* [Task requirements]:
Type out each entry exactly.

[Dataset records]
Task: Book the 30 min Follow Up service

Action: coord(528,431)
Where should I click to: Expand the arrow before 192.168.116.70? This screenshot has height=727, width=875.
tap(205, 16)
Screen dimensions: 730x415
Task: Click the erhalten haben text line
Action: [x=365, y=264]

* [The completed task]:
Task: Book the 30 min Follow Up service

Action: coord(528,431)
Where should I click to: Expand the arrow before 192.168.116.70? This screenshot has height=727, width=875.
tap(205, 16)
Screen dimensions: 730x415
Task: Click the erhalten haben text line
Action: [x=365, y=264]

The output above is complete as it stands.